A expressão “não binário” poderá ser incluída no registro mediante requerimento feito pela parte junto ao cartório. A validade é para pessoas maiores de 18 anos completos, habilitadas à prática de todos os atos da vida civil. A determinação é pioneira, uma vez que permite a alteração de forma administrativa, sem necessidade de buscar a via judicial.
Em 2018, o Supremo Tribunal Federal – STF decidiu pela possibilidade de alteração administrativa do registro civil do prenome e do gênero com base na identidade autopercebida. Entretanto, as normativas administrativas vigentes não abordam expressamente a hipótese de registro de pessoas cuja identidade autopercebida é não binária, o que as tem obrigado a buscar a esfera judicial.
O desembargador Giovanni Conti, corregedor-geral de Justiça no Rio Grande do Sul, destacou que o Poder Judiciário deve acompanhar a evolução das relações humanas, respeitando a vontade dos cidadãos quando do registro civil, reconhecendo a pluralidade identitária da sociedade brasileira. “O Judiciário deve acolher e se aproximar dos anseios e desejos do jurisdicionado, respeitando a liberdade no registro civil da identidade não binária de gênero, tornando plena e efetiva a cidadania.”
Inclusão social, econômica e política independentemente do gênero
Vice-presidente da Comissão de Notários e Registradores do Instituto Brasileiro de Direito de Família – IBDFAM, a advogada e professora Karin Regina Rick Rosa fala sobre o tema. Ela ressalta que o Provimento 16/2022 da CGJ-RS busca atender os itens 10.2 e 10.3 dos Objetivos de Desenvolvimento Sustentável da Agenda 2030 da ONU, “no sentido de empoderar e promover a inclusão social, econômica, e política de todos, e garantir a igualdade de oportunidades, independentemente do gênero, entre outros”.
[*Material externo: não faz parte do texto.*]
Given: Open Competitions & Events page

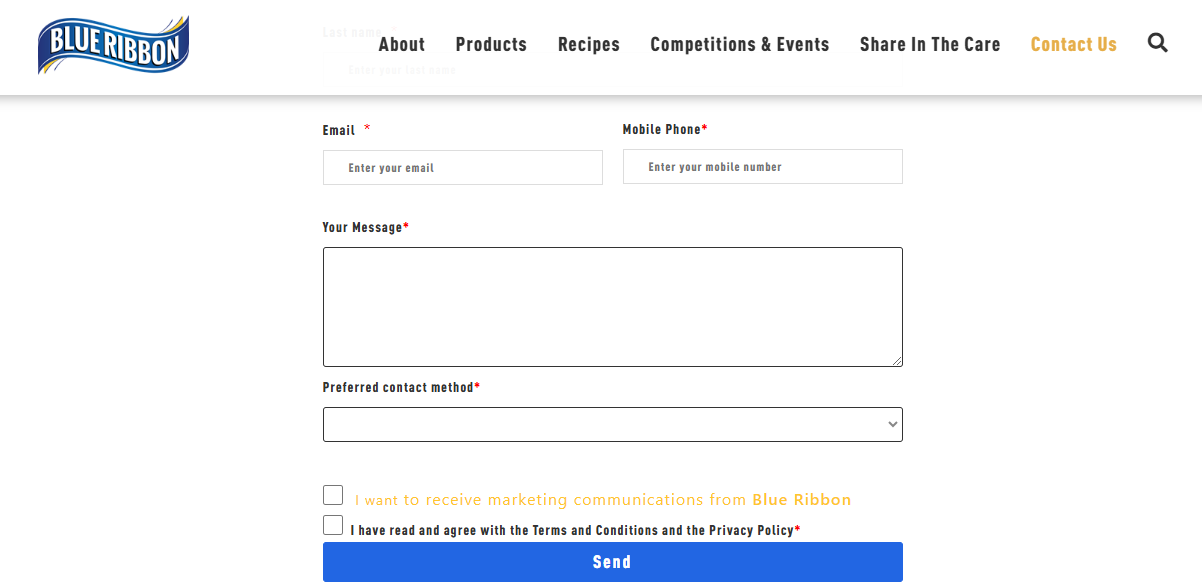Looking at the screenshot, I should [x=739, y=44].
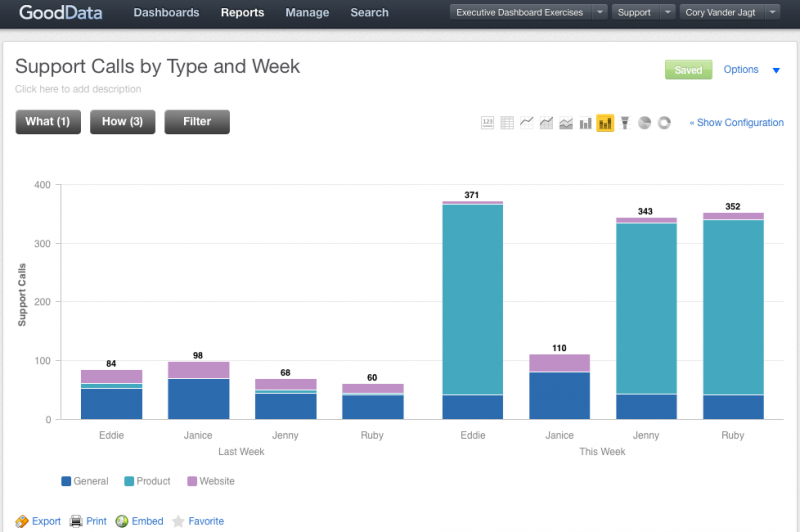
Task: Click the Filter button
Action: click(197, 121)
“É interessante observar que a previsão de inclusão da expressão ‘não binário’ no assento de nascimento já foi objeto de apreciação judicial em alguns Estados, havendo precedentes autorizando-a. O que muda com o provimento é a desnecessidade da tutela jurisdicional para que esse direito seja exercido pelo seu titular”, destaca Karin.
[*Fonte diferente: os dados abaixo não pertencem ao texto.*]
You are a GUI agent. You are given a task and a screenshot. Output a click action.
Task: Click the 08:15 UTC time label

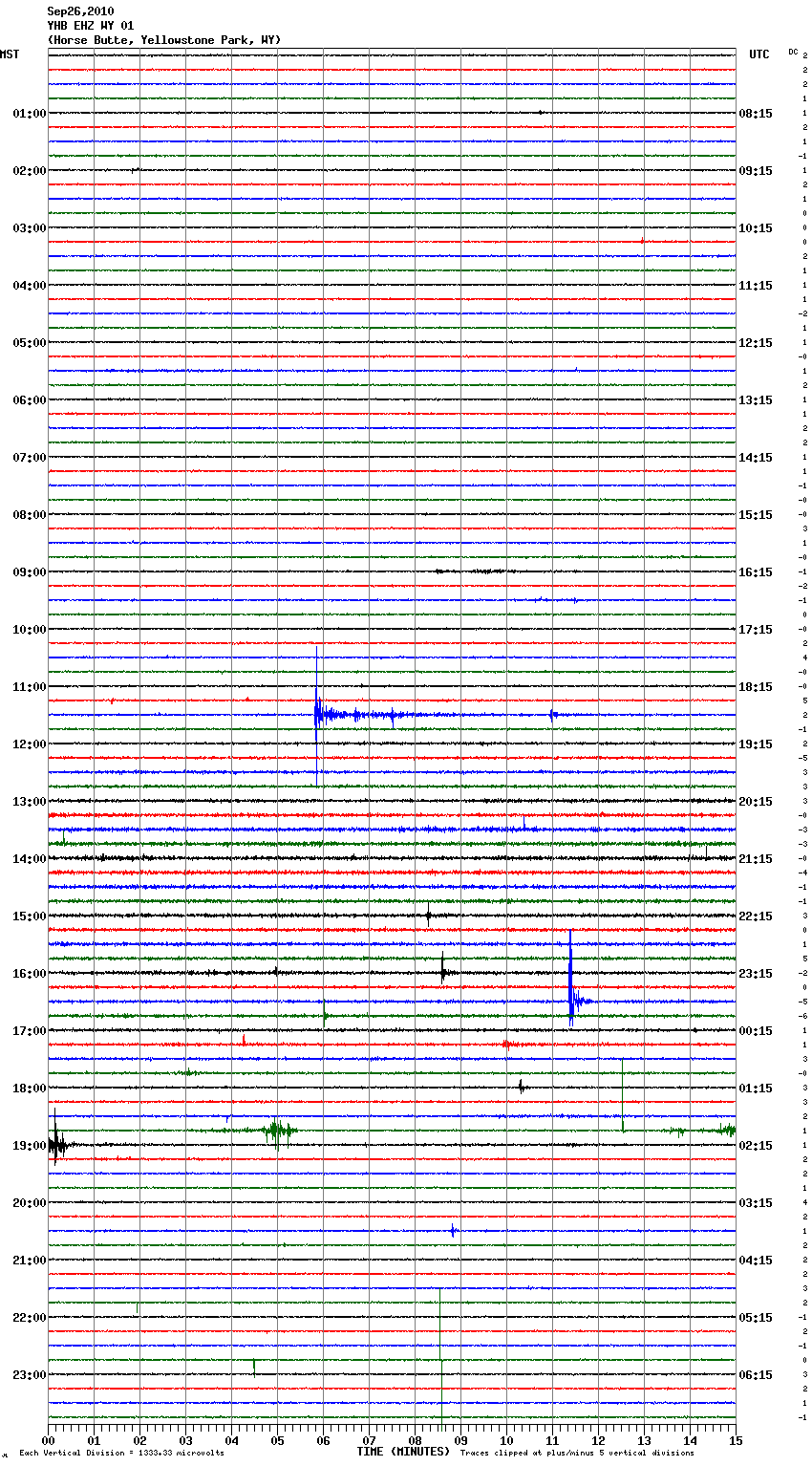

Ela pontua que, no caso do Rio Grande do Sul, a previsão foi acrescida, na forma de parágrafo, ao artigo 161, que trata justamente da alteração de nome e gênero pelos transgêneros, que veio regulamentada no âmbito nacional pelo Provimento 73 do CNJ. “Há também norma específica para tratar do registro dos filhos com genitor transgênero e não binário.”
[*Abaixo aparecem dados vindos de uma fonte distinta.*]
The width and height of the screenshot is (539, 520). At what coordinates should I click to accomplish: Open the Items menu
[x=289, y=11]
É possível que outros estados também regulamentem a questão
“O que se observa é que, tanto no caso dos transgêneros quanto no caso de pessoas não binárias, a questão está relacionada à identidade de gênero e não a algum aspecto biológico, diferentemente do que acontece no outro caso também previsto em norma da CGJ gaúcha, denominado anomalia de diferenciação sexual. Igualmente, tem-se que hoje a informação relativa ao sexo no assento de nascimento não é mais exclusivamente vinculada ao critério biológico”, avalia Karin Regina Rick Rosa.
De acordo com a especialista, essa mudança tem relevância na medida em que a certidão de nascimento é o documento primeiro de identificação da pessoa, da qual são extraídas as informações para emissão de outros documentos de identidade. “Historicamente, passamos por essa evolução, pois, em um primeiro momento, as decisões judiciais autorizavam tão somente a alteração do nome, não permitindo que o gênero – identificado como sexo no assento – pudesse ser alterado.”
“Ao reconhecer que ter um documento trazendo um nome feminino e o sexo masculino, ou vice-versa, fere o direito à dignidade é que avançamos para o patamar do Provimento 73. Agora, vemos mais um passo dado com a possibilidade de inclusão da expressão ‘não binário’. Considerando os precedentes no Judiciário, é possível que outros estados regulamentem a questão ou que até mesmo uma normativa do CNJ trate do assunto”, conclui a advogada.